If Facebook is flopping on Wall Street, what does that mean for the vast ecosystem of Facebook-dependent models? Like Spotify, which is about to get puffed into the stratosphere by Goldman Sachs? The reported $220 million Spotify round would feature a $100 million injection from Goldman, according to the New York Times, and a huge part of that investment is predicated upon plum Facebook integration.

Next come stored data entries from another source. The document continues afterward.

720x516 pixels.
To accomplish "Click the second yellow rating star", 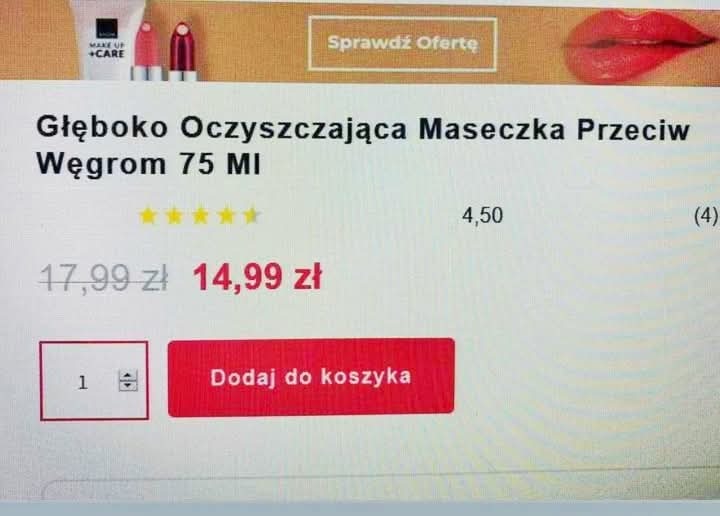I will pyautogui.click(x=174, y=216).
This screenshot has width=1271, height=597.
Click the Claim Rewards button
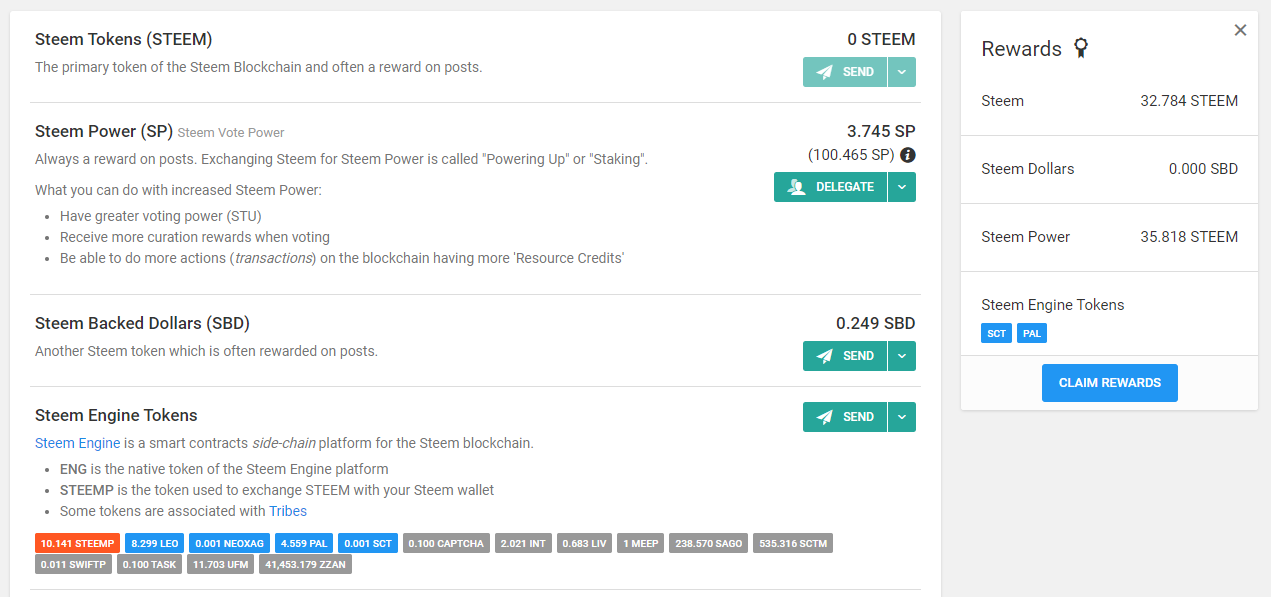(x=1109, y=383)
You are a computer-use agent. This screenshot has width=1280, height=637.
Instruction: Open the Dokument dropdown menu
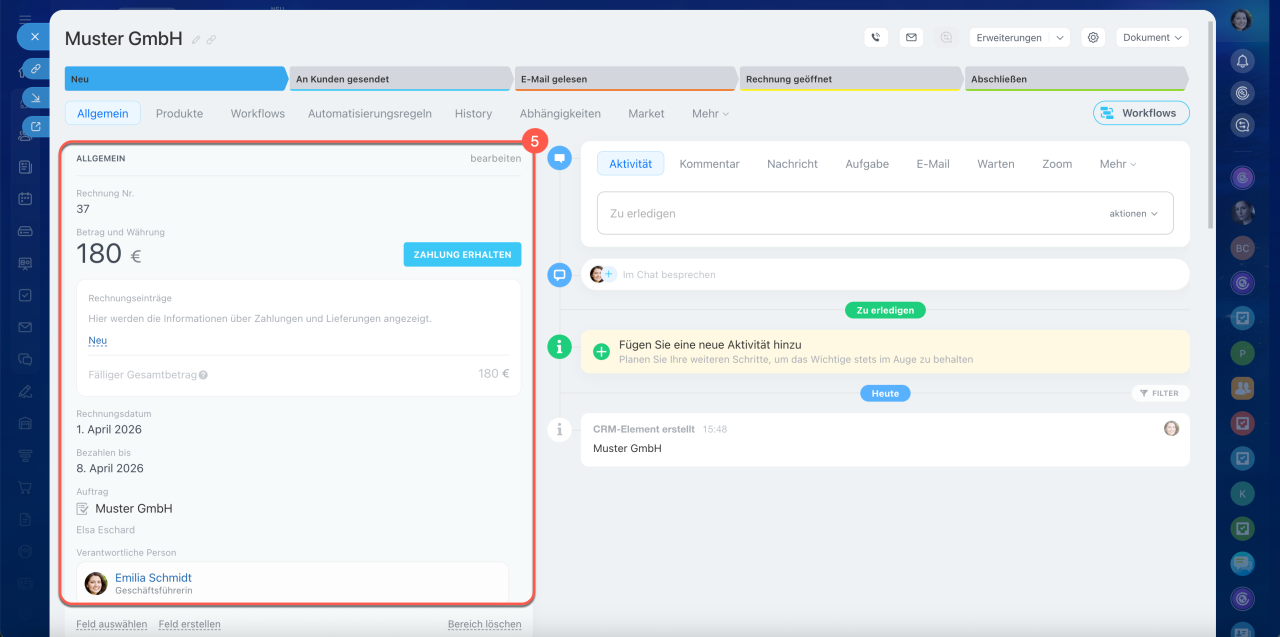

In fact, it’s a major ingredient in a Spotify shell game that features monstrous Wall Street expectations, and gargantuan profits for a small group of Spotify, major label, VC, and Goldman stakeholders. It bears similarity to other social-oriented startups, which would be reduced to scraps without a tightly-wound Facebook tie-in. But what if Facebook fails to perform – on Wall Street or elsewhere – and becomes a victim of its own insane hype? You can blame Facebook’s lukewarm reception on the Nasdaq glitch, which cancelled some high-flying bids and killed early momentum. Or, you can look at more fundamental valuation and hype problems, including a stratospheric earnings multiple that dwarfs established tech players like Google and Apple. Facebook may be worth $100 billion someday, just not right now. And there’s just as much reason to argue against that ultimate reality, especially given the rough history of social networking startups and ad-based plays. None of this is good for Spotify. Peel the Facebook layer back, and there’s a bleak story for music startups. Pandora (P) is the publicly-traded poster child we know well: it has 150 million-plus registered users and a model that amazingly worked, but that means little to tough traders. It just isn’t profitable, and even if Pandora becomes profitable, it becomes hard to reasonably scale with variable-and-increasing royalty costs. Unfortunately, these same questions are likely to dog Spotify, especially at a valuation of $4 billion (or more).